• Data for review:
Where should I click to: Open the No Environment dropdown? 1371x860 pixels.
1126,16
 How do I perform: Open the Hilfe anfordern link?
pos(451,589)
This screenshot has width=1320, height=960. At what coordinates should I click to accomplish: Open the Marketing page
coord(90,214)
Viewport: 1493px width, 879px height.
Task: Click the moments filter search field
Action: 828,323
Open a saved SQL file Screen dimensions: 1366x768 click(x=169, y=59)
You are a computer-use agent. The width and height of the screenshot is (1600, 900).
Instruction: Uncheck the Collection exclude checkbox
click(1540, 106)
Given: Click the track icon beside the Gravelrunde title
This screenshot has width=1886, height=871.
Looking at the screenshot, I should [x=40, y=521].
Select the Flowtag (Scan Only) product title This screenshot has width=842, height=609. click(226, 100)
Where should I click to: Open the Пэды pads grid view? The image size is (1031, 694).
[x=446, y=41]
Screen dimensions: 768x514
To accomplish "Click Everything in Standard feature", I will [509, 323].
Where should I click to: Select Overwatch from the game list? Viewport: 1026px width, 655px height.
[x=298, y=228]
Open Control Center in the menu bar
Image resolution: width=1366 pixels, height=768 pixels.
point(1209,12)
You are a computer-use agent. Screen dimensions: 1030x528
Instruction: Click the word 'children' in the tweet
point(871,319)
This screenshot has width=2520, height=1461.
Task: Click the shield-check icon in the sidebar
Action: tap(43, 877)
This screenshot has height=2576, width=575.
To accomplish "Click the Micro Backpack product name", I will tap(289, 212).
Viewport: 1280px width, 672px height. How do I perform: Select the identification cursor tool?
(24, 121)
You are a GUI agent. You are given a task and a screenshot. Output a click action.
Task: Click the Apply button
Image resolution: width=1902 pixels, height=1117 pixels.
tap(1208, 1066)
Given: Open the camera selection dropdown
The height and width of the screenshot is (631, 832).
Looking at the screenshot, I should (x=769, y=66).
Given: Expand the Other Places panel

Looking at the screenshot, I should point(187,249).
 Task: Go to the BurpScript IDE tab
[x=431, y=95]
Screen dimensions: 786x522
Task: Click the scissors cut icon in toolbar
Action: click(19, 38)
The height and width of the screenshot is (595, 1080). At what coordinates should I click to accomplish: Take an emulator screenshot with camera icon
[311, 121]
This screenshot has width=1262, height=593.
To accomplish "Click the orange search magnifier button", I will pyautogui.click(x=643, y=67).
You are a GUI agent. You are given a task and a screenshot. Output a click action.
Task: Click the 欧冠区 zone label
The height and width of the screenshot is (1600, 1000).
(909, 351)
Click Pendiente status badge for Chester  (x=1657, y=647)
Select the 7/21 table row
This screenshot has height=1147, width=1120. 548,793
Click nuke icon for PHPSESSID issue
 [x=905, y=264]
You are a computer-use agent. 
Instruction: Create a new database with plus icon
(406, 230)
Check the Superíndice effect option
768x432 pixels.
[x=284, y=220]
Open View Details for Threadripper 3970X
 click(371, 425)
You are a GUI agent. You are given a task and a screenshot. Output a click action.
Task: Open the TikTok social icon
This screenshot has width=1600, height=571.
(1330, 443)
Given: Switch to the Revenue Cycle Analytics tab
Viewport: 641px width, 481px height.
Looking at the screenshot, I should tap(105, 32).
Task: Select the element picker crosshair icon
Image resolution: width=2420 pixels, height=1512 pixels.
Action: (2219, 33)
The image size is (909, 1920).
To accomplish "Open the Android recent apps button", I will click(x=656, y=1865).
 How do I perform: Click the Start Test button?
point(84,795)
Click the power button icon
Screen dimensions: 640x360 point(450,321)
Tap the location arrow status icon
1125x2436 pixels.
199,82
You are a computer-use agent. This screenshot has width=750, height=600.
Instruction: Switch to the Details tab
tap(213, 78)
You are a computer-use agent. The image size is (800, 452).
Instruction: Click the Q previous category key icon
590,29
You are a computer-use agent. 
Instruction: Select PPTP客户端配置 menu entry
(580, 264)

• Work to be completed:
Keep the wording exact. Give all of the records again.

• Written solution:
Where should I click to: Open the No Environment dropdown? 1371x860 pixels.
1126,16
 How do I perform: Open the Hilfe anfordern link?
pos(451,589)
This screenshot has width=1320, height=960. At what coordinates should I click to accomplish: Open the Marketing page
coord(90,214)
Viewport: 1493px width, 879px height.
Task: Click the moments filter search field
Action: 828,323
Open a saved SQL file Screen dimensions: 1366x768 click(x=169, y=59)
You are a computer-use agent. The width and height of the screenshot is (1600, 900).
Instruction: Uncheck the Collection exclude checkbox
click(1540, 106)
Given: Click the track icon beside the Gravelrunde title
This screenshot has width=1886, height=871.
Looking at the screenshot, I should [x=40, y=521].
Select the Flowtag (Scan Only) product title This screenshot has width=842, height=609. click(226, 100)
Where should I click to: Open the Пэды pads grid view? The image size is (1031, 694).
[x=446, y=41]
Screen dimensions: 768x514
To accomplish "Click Everything in Standard feature", I will [509, 323].
Where should I click to: Select Overwatch from the game list? Viewport: 1026px width, 655px height.
[x=298, y=228]
Open Control Center in the menu bar
Image resolution: width=1366 pixels, height=768 pixels.
point(1209,12)
You are a computer-use agent. Screen dimensions: 1030x528
Instruction: Click the word 'children' in the tweet
point(871,319)
This screenshot has width=2520, height=1461.
Task: Click the shield-check icon in the sidebar
Action: tap(43, 877)
This screenshot has height=2576, width=575.
To accomplish "Click the Micro Backpack product name", I will tap(289, 212).
Viewport: 1280px width, 672px height. How do I perform: Select the identification cursor tool?
(24, 121)
You are a GUI agent. You are given a task and a screenshot. Output a click action.
Task: Click the Apply button
Image resolution: width=1902 pixels, height=1117 pixels.
tap(1208, 1066)
Given: Open the camera selection dropdown
The height and width of the screenshot is (631, 832).
Looking at the screenshot, I should (x=769, y=66).
Given: Expand the Other Places panel

Looking at the screenshot, I should point(187,249).
 Task: Go to the BurpScript IDE tab
[x=431, y=95]
Screen dimensions: 786x522
Task: Click the scissors cut icon in toolbar
Action: click(19, 38)
The height and width of the screenshot is (595, 1080). At what coordinates should I click to accomplish: Take an emulator screenshot with camera icon
[311, 121]
This screenshot has width=1262, height=593.
To accomplish "Click the orange search magnifier button", I will pyautogui.click(x=643, y=67).
You are a GUI agent. You are given a task and a screenshot. Output a click action.
Task: Click the 欧冠区 zone label
The height and width of the screenshot is (1600, 1000).
(909, 351)
Click Pendiente status badge for Chester  (x=1657, y=647)
Select the 7/21 table row
This screenshot has height=1147, width=1120. 548,793
Click nuke icon for PHPSESSID issue
 [x=905, y=264]
You are a computer-use agent. 
Instruction: Create a new database with plus icon
(406, 230)
Check the Superíndice effect option
768x432 pixels.
[x=284, y=220]
Open View Details for Threadripper 3970X
 click(371, 425)
You are a GUI agent. You are given a task and a screenshot. Output a click action.
Task: Open the TikTok social icon
This screenshot has width=1600, height=571.
(1330, 443)
Given: Switch to the Revenue Cycle Analytics tab
Viewport: 641px width, 481px height.
Looking at the screenshot, I should tap(105, 32).
Task: Select the element picker crosshair icon
Image resolution: width=2420 pixels, height=1512 pixels.
Action: (2219, 33)
The image size is (909, 1920).
To accomplish "Open the Android recent apps button", I will click(x=656, y=1865).
 How do I perform: Click the Start Test button?
point(84,795)
Click the power button icon
Screen dimensions: 640x360 point(450,321)
Tap the location arrow status icon
1125x2436 pixels.
199,82
You are a computer-use agent. This screenshot has width=750, height=600.
Instruction: Switch to the Details tab
tap(213, 78)
You are a computer-use agent. The image size is (800, 452).
Instruction: Click the Q previous category key icon
590,29
You are a computer-use agent. 
Instruction: Select PPTP客户端配置 menu entry
(580, 264)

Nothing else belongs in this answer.